3) Enable consistent integration into a governance framework. A comprehensive governance framework is necessary to ensure that a broader set of risk information is used appropriately to steer a trading business. Risk-adjusted performance measures need to be linked to traders’ compensation in order to encourage them to use risk capital more efficiently and ultimately achieve greater profitability. Risk-adjusted financial planning for the holding company ensures that its strategic plan remains feasible and that any financial impact from trading operations in adverse conditions will be manageable. This way, the organization can be sure that it has sufficient cash liquidity to prevent being forced to pull out of positions prematurely.

4) Institutionalize interactions between centralized risk management functions in an integrated framework. Critical information must be shared effectively. This implies that market and credit views will be synthesized and adequately reflected in liquidity risk metrics. A liquidity and collateral management team needs to ensure that sufficient liquidity is available to support profitable trading strategies.

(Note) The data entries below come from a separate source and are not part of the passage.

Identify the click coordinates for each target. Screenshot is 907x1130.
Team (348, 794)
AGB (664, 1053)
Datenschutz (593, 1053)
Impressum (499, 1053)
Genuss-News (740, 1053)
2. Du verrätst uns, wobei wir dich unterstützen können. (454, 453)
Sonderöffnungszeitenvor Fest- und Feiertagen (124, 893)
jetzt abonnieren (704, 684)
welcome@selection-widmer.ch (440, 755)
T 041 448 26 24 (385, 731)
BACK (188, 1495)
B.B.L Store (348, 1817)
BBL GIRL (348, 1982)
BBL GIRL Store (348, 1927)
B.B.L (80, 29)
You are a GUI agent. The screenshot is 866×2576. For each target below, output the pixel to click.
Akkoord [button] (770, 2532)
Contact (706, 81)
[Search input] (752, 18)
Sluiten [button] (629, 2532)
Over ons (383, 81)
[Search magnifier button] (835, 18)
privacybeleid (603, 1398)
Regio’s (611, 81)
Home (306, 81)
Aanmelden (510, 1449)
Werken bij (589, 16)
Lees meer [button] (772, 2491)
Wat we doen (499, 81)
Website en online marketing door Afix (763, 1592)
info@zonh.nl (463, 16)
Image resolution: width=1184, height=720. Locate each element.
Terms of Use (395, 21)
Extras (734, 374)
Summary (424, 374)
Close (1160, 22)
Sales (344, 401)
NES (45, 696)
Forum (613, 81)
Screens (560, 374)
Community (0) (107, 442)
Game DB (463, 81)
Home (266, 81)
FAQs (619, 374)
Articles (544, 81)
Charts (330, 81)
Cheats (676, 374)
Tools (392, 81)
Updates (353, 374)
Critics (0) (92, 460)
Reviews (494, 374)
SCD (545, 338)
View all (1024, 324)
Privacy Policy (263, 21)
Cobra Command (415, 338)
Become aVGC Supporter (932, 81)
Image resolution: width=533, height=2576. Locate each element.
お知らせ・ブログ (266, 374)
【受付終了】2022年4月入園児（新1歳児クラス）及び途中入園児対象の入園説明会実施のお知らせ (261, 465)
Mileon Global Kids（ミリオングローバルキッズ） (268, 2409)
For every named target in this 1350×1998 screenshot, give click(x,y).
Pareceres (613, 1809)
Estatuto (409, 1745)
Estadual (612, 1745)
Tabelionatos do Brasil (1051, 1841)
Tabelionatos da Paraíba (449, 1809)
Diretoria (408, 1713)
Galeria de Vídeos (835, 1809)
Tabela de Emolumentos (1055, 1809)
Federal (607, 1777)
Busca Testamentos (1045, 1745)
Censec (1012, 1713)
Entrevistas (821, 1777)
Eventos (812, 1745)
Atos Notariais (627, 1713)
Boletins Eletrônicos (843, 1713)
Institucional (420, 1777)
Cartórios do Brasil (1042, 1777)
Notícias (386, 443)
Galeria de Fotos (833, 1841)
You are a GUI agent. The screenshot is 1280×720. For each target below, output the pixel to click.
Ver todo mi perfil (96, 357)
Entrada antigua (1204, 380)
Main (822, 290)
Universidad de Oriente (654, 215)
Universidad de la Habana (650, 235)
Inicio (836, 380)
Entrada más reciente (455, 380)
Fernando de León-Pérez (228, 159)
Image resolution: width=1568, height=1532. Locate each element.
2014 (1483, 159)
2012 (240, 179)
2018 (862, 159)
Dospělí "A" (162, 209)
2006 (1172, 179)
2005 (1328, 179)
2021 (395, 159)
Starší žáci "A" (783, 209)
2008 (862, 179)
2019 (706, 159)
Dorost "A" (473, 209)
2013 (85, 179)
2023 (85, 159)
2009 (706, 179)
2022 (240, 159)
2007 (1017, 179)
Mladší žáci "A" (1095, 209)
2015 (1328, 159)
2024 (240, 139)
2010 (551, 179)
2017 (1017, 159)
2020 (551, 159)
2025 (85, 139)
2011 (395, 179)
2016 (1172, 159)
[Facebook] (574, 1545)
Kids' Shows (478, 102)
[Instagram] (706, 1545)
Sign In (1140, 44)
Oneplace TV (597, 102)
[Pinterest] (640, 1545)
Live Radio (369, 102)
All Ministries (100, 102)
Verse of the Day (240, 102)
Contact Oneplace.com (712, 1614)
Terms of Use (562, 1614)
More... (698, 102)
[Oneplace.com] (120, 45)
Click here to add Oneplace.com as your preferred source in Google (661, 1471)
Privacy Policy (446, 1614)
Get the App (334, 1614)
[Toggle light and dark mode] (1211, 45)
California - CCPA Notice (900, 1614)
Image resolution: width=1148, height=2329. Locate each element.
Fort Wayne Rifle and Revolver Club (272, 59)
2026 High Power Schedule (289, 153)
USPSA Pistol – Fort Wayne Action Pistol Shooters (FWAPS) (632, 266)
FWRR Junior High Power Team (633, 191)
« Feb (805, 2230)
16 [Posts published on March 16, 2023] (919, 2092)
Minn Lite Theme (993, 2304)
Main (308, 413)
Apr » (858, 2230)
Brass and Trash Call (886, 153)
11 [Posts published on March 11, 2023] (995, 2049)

5) Develop stable reporting processes. Day-to-day trading operations must be supported with current risk information. Data must be captured and stored centrally to ensure all information is simultaneously available across the whole trading portfolio. Processes need to be largely automated to reduce operational risks and to free up reporting teams’ time to investigate where specific risk exposures such as market, credit and liquidity risk reside in the trading portfolio.

6) Conduct ongoing model validation. An organization’s processes and competencies to manage model risk are vital elements in ensuring that risk capital efficiency does not come at the cost of additional model risk. This can be achieved by supplementing risk quantification tools with independent testing. Models optimized for capital efficiency should be regularly scrutinized through back testing and standardized validation routines.

Summary

Commodity trading organizations that recognize an integrated risk and pricing framework contains tools for creating value will develop a significant competitive edge, particularly in highly volatile commodity markets. Custom tailored risk quantification methodologies that incorporate the elements described above are crucial for revenue growth, profitability gains and financial stability.

Integrated risk and pricing practices will decrease operational risk dramatically. The combination of a centrally controlled methodology and an adequate governance framework reduces operational risk, particularly when a trading organization has experienced significant inorganic growth or undergone a period of consolidation.

Management teams as well as shareholders will also have a better understanding of what capital buffer is required to realize strategic plans in a way that permits the trading organization’s cost of debt to be stabilized. Unlike using a standard VaR approach for determining the appropriate level of the capital buffer necessary, a more comprehensive Earnings at Risk framework increases the accuracy of risk quantification, especially for positions that cannot be easily liquidated. It also has the potential to improve risk capital efficiency significantly when paired with adequate market price scenarios.

All of this will become increasingly important as commodity markets become more volatile in today’s fundamentally changed business environment.